» **PROBLEM TO SOLVE**
After locating the line with "Leverings voorwaarden (279, 2276)" in the data that follows, return it and every later line exactly, up to and including the line with "UNIVERSAL BOLT M6".

» **THE DATA**
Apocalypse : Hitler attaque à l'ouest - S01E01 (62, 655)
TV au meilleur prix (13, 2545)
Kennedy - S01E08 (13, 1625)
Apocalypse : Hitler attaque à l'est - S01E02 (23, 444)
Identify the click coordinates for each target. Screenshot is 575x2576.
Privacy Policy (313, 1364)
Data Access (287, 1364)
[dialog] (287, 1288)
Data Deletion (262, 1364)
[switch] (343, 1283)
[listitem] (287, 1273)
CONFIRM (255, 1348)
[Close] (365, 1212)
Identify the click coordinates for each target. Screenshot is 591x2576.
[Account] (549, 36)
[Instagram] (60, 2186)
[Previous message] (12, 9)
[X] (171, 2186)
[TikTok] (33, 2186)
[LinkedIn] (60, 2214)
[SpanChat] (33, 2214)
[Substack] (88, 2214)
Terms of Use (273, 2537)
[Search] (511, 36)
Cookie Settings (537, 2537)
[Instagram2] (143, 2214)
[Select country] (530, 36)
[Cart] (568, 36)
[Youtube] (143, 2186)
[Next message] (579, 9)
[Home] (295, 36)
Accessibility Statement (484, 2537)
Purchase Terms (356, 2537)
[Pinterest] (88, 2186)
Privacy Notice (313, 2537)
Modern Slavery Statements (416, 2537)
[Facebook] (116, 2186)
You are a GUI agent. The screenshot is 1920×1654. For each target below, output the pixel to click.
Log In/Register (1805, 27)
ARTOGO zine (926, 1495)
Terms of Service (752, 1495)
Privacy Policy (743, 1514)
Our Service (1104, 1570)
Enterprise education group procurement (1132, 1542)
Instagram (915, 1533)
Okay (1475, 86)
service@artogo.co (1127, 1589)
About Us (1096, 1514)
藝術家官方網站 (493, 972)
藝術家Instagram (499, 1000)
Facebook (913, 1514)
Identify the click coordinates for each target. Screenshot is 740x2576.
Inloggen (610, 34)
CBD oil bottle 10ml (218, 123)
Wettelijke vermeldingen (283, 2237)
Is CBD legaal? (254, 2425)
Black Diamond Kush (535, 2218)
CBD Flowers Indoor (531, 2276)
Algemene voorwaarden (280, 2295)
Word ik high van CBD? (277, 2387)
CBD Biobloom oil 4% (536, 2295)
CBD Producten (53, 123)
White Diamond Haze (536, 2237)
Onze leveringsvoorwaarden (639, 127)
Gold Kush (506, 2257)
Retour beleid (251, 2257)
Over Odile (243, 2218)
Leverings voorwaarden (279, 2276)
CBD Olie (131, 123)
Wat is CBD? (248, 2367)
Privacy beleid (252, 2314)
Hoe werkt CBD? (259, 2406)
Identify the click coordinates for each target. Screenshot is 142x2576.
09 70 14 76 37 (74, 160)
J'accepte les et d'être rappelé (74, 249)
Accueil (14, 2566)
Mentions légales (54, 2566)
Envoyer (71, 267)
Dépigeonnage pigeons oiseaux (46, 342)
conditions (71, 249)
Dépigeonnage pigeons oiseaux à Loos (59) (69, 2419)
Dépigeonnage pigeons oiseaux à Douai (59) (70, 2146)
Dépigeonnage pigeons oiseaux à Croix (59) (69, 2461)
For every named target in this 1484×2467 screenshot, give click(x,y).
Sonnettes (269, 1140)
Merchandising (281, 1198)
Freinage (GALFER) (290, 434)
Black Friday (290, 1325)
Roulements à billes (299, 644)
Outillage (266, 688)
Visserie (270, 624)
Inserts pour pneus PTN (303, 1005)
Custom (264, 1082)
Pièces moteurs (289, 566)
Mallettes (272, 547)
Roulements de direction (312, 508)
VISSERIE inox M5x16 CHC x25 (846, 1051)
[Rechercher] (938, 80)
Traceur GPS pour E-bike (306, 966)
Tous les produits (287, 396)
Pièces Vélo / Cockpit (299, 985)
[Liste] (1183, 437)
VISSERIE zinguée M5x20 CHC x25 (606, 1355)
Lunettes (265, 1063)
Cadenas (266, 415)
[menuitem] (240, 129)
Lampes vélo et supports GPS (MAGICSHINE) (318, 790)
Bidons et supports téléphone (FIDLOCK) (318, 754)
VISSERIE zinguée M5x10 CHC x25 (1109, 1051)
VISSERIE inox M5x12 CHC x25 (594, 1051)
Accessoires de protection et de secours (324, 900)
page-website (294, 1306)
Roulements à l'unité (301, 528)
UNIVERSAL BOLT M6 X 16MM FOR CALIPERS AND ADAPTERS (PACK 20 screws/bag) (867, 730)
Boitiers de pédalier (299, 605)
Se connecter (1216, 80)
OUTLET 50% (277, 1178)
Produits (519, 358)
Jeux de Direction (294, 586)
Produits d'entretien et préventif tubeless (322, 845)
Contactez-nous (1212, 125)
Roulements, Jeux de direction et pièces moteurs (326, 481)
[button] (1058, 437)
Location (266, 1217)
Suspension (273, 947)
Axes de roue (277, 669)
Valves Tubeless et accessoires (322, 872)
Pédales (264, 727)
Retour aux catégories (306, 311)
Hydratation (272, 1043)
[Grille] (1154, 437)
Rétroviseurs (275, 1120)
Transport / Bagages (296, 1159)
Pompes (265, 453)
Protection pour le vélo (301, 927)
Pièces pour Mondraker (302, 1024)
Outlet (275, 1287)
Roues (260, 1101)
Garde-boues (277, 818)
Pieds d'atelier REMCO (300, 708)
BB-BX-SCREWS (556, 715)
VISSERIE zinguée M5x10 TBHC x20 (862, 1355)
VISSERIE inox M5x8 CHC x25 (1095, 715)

» **FINAL ANSWER**
Leverings voorwaarden (279, 2276)
CBD Olie (131, 123)
Wat is CBD? (248, 2367)
Privacy beleid (252, 2314)
Hoe werkt CBD? (259, 2406)
Identify the click coordinates for each target. Screenshot is 142x2576.
09 70 14 76 37 (74, 160)
J'accepte les et d'être rappelé (74, 249)
Accueil (14, 2566)
Mentions légales (54, 2566)
Envoyer (71, 267)
Dépigeonnage pigeons oiseaux (46, 342)
conditions (71, 249)
Dépigeonnage pigeons oiseaux à Loos (59) (69, 2419)
Dépigeonnage pigeons oiseaux à Douai (59) (70, 2146)
Dépigeonnage pigeons oiseaux à Croix (59) (69, 2461)
For every named target in this 1484×2467 screenshot, give click(x,y).
Sonnettes (269, 1140)
Merchandising (281, 1198)
Freinage (GALFER) (290, 434)
Black Friday (290, 1325)
Roulements à billes (299, 644)
Outillage (266, 688)
Visserie (270, 624)
Inserts pour pneus PTN (303, 1005)
Custom (264, 1082)
Pièces moteurs (289, 566)
Mallettes (272, 547)
Roulements de direction (312, 508)
VISSERIE inox M5x16 CHC x25 (846, 1051)
[Rechercher] (938, 80)
Traceur GPS pour E-bike (306, 966)
Tous les produits (287, 396)
Pièces Vélo / Cockpit (299, 985)
[Liste] (1183, 437)
VISSERIE zinguée M5x20 CHC x25 (606, 1355)
Lunettes (265, 1063)
Cadenas (266, 415)
[menuitem] (240, 129)
Lampes vélo et supports GPS (MAGICSHINE) (318, 790)
Bidons et supports téléphone (FIDLOCK) (318, 754)
VISSERIE zinguée M5x10 CHC x25 (1109, 1051)
VISSERIE inox M5x12 CHC x25 (594, 1051)
Accessoires de protection et de secours (324, 900)
page-website (294, 1306)
Roulements à l'unité (301, 528)
UNIVERSAL BOLT M6 X 16MM FOR CALIPERS AND ADAPTERS (PACK 20 screws/bag) (867, 730)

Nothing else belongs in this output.